Geo - I am curious about the performance of this. Does it really
does sqrt from sum of squares? Does it mean that during this process
it actually loops through all documents to find the matching ones? The
reason I am asking is that I do not insist on the circle - I can get
away with a square, I mean instead of real geo distance here - I can
use a range on both longitude and latitude. Would it be faster?

On Jul 18, 6:28 am, Clinton Gormley clin...@iannounce.co.uk wrote:

Hi Michael

As a user types information about a member I need to provide a list of
suggestions based on the ...: member first/last name, his member id
and date of birth.

It is my understanding that I need to index my membership info (~100M
records) so that I can use edit distance and metaphone against first
name/ last name. I also would like to use a list of synonyms for the
first name ('Bob' vs 'Robert').

Yes - preparing your data correctly is essential.

It also makes sense to use edit
distance against member id - to account for typing errors.

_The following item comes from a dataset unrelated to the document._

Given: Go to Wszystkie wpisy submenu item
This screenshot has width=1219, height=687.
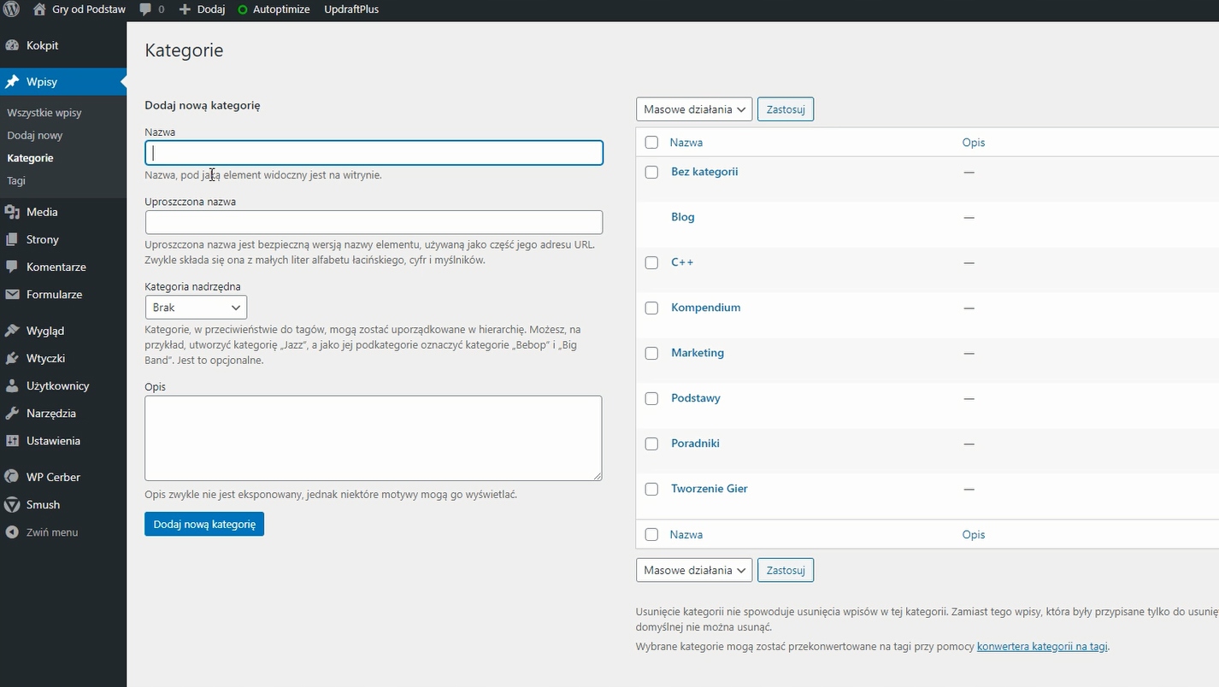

Do you really think this is the case? If somebody is typing a member ID,
then I think they should see JUST the associated user. Otherwise, if
all I have is the member ID, I type that, and it shows me 20 different
users, how do I know which is the one I want? I'll ignore this
requirement.

Date of birth I would like to use as a filter - if it is there I only
show members matching it.
Also to further narrow the list I would only include members who live
within certain distance of the service location.

I apologise in advance - this email is long, but is well worth reading
(and I should probably turn it into a tutorial, as this question is
asked often):

OK, so there are two phases here:

preparing your data, and

searching

PREPARING YOUR DATA:

First, let's decide how each field needs to be indexed, then we can look
at what analyzers we need to provide.

first name / last name:

these are string fields

we want to use synonyms (eg Robert vs Bob)
Elasticsearch Platform — Find real-time answers at scale | Elastic...

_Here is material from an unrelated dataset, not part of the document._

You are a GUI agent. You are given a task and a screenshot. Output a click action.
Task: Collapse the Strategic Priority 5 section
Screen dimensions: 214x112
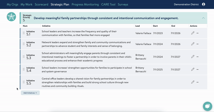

we want to include metaphones
Elasticsearch Platform — Find real-time answers at scale | Elastic...

we want to find 'clinton' if the user types 'clin' (auto-complete), so we'll use
edge ngrams:Elasticsearch Platform — Find real-time answers at scale | Elastic...

and let's also use ascii-folding to allow 'éëè' to match 'e'
Elasticsearch Platform — Find real-time answers at scale | Elastic...

we want to do 3 types of matches:

most relevant: full word matches

less relevant: partial word matches (eg with ngrams, synonyms)

least relevant: metaphone matches

so we'll index the names with three versions, as a multi-field
Elasticsearch Platform — Find real-time answers at scale | Elastic...

member id

you didn't specify if this is an numeric or alphanumeric, so I'll
just assume alphanumeric, possibly with punctuation, eg
"ABC-1234"

let's say that we want to tokenize this as "abc","1234", so we'll
use the "simple" analyzer
Elasticsearch Platform — Find real-time answers at scale | Elastic...

birthday

this is just a date field, no analysis needed

location

this is a geo_point field, no analysis needed

So we have a list of custom analyzers we need to define:

full_name:

standard token filter

lowercase

ascii folding

partial_name:

standard token filter

lowercase

ascii folding

synonyms

edge ngrams

name_metaphone:

standard token filter

phonetic/metaphone filter

Here is the command to create the index with the above analyzers and
mapping:Create index for partial matching of names in ElasticSearch · GitHub

It is quite long, but just goes through the process listed above. If you
look at each block, it's actually quite simple.

NOTES:

For first_name/last_name, I am using multi-fields. The "main"
sub-field has the same name as the top level, so that if I refer
to "first_name" it automatically references "first_name.first_name"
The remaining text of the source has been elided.